Question

Verify the identity. Show your work.
(1 + tan2u)(1 - sin2u) = 1

Answer 1

\(\large\color{black}{ \displaystyle(1+\tan~2u)(1-\sin~2u)=1 }\)

Expand the parenthesis, I suppose.

Answer 2

I don't think that it is indeed an identity (\(\forall x\)) to be honest, but ...

Answer 3

@q12157

Answer 4

Since sin(2u)=2sinucosu and cos2u=1-2sin^2(u),
cos2u is also equal to cos^2(u)-sin^2(u) or 2cos^2(u)-1

Answer 5

you use those identities and plug them in...expand and then voila you should get 1 on the left side.

Answer 6

Wait, is it?

\(\large\color{black}{ \displaystyle(1+\tan^2u)(1-\sin^2u)=1 }\)

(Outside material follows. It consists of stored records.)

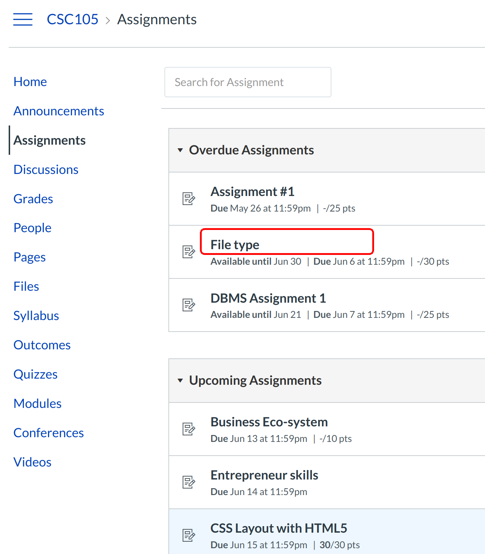Click the breadcrumb chevron after CSC105
The width and height of the screenshot is (485, 554).
pos(108,20)
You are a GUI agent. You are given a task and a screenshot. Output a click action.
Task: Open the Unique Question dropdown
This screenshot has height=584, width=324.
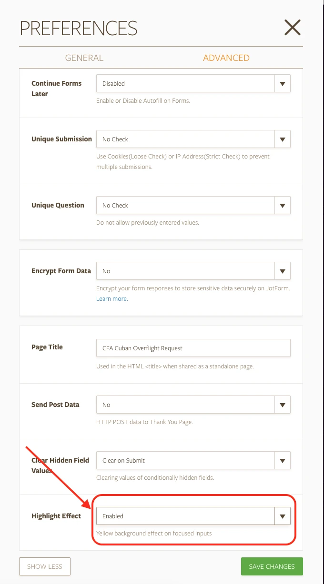pyautogui.click(x=186, y=205)
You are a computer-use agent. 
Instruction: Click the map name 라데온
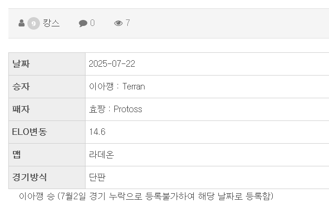pyautogui.click(x=101, y=155)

I am asking, because THIS would be an indetity as opposed to the first one.

Answer 7

\(\large\color{black}{ \displaystyle(1+\tan^2u)(1-\sin^2u)=1 }\)

Some hepful properties:
\(\large\color{blue}{ \displaystyle[1]\quad \quad \sec^2\theta =1+\tan^2\theta }\)
\(\large\color{blue}{ \displaystyle[2]\quad \quad \cos^2\theta=1-\sin^2\theta }\)
\(\large\color{blue}{ \displaystyle[3]\quad \quad 1= \cos\theta \times\sec \theta \quad \Longrightarrow 1=\cos^{\color{red}N}\theta \times\sec^{\color{red}N}\theta}\)